The core library uses `pandas` and `importlib.resources` solely for internal
data loading.  
`importlib.resources` is part of the Python standard library (Python ≥ 3.9) and
does not need to be installed separately.

Visualization-related dependencies (`matplotlib`, `geopandas`) are required
**only** for running example scripts and generating figures. They are not
needed for using the core functionality of the library.

If you install `spheresmooth` via **pip**, the core dependencies will be
installed automatically:

```bash
pip install spheresmooth
```

To install the optional dependencies for examples and visualization, use:

```bash
pip install spheresmooth[viz]
```

---

## Source code structure
The source code of the package is contained in the `spheresmooth/` directory,
following standard Python packaging conventions.

## Features

### Coordinate Transformations
- Convert Cartesian ↔ Spherical coordinates  
- Batch processing with NumPy  
- Consistent handling of row-wise/column-wise inputs  

### Geometry Utilities
- Compute geodesics on the sphere  
- Normalize vectors  
- Spherical distance functions  
- Projection and gradient operators  

### Smoothing Functions (In Progress)
- Penalized piecewise geodesic spline smoothing  
- Python implementation of the structure of the R function `penalized_linear_spherical_spline()`  
- Full Riemannian optimization is currently under development  


## Example

```python
import numpy as np
from spheresmooth import cartesian_to_spherical

points = np.array([
    [1/np.sqrt(3), 1/np.sqrt(3), 1/np.sqrt(3)],
    [-1/np.sqrt(3), 1/np.sqrt(3), -1/np.sqrt(3)],
])

theta_phi = cartesian_to_spherical(points)
print(theta_phi)
```

---

## APW Spherical Spline Example

The following example demonstrates how to fit a penalized spherical spline to
the **Apparent Polar Wander (APW)** path and visualize the result on a world map.

The APW dataset consists of time-indexed observations on the unit sphere,
represented in spherical coordinates \((theta, phi)\).

### Workflow Overview

1. Load spherical APW data \((theta, phi)\)
2. Convert spherical coordinates to Cartesian coordinates on the unit sphere
3. Select knot locations using quantiles of the time variable
4. Fit a penalized piecewise geodesic spline using BIC-based model selection
5. Convert fitted control points back to spherical coordinates
6. Evaluate the fitted geodesic curve and visualize it on a world map

### Example Code (Simplified)

```python
import spheresmooth as ss
import numpy as np

# Load APW data: columns = (t, theta, phi)
apw = ss.load_apw()
t = apw.iloc[:, 0].values
spherical = apw.iloc[:, 1:3].values

# Spherical → Cartesian
y = ss.spherical_to_cartesian(spherical)

# Knot selection
dimension = 15
knots = ss.knots_quantile(t, dimension)
lambdas = np.exp(np.linspace(np.log(1e-7), np.log(1), 40))
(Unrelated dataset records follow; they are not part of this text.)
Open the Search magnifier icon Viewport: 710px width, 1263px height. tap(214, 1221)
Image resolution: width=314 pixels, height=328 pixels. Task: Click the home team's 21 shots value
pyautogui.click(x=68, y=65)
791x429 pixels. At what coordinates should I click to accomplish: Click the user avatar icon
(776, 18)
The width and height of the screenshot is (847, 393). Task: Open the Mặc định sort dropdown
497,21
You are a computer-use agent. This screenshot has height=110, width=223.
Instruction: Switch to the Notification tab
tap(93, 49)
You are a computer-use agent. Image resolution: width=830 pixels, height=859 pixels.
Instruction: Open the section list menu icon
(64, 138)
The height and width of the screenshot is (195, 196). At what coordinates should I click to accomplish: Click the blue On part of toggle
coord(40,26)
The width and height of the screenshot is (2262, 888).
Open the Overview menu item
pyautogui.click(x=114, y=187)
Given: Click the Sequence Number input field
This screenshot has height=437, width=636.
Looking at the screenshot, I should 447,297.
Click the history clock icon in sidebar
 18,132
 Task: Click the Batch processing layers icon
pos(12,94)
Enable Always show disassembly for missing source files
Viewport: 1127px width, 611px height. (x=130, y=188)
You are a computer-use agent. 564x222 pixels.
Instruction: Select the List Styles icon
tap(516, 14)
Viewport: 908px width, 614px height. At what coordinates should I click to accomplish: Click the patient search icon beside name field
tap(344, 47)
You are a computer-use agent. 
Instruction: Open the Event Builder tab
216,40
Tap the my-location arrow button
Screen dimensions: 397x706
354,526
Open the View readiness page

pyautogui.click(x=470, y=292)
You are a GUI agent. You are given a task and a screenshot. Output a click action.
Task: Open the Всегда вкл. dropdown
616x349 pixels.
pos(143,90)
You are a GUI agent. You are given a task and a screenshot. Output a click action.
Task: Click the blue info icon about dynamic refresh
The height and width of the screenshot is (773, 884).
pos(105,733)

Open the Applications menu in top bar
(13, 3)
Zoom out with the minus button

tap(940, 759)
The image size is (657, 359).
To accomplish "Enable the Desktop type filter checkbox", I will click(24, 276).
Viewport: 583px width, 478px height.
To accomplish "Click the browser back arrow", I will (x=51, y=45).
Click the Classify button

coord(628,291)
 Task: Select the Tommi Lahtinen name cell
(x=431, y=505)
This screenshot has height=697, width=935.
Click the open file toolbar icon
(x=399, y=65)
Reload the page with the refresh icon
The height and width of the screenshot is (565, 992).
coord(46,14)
# Penalized spherical spline fit
fit = ss.penalized_linear_spherical_spline(
    t=t,
    y=y,
    dimension=dimension,
    initial_knots=knots,
    lambdas=lambdas
)

```

### APW Spherical Spline Example

![APW spherical spline example](https://github.com/seyoung-230/spheresmooth-python/blob/main/assets/apw_figure.png?raw=1)

### Interpretation

The fitted model represents the APW trajectory as a sequence of connected
great-circle segments on the unit sphere.
A sparsity-inducing penalty controls changes in velocity between segments,
resulting in a smooth yet geometry-respecting trajectory.

The smoothing parameter lambda is selected using the Bayesian Information
Criterion (BIC), balancing goodness-of-fit and model complexity.

This example illustrates how `spheresmooth` performs intrinsic smoothing
directly on the sphere, avoiding ad hoc Euclidean projections.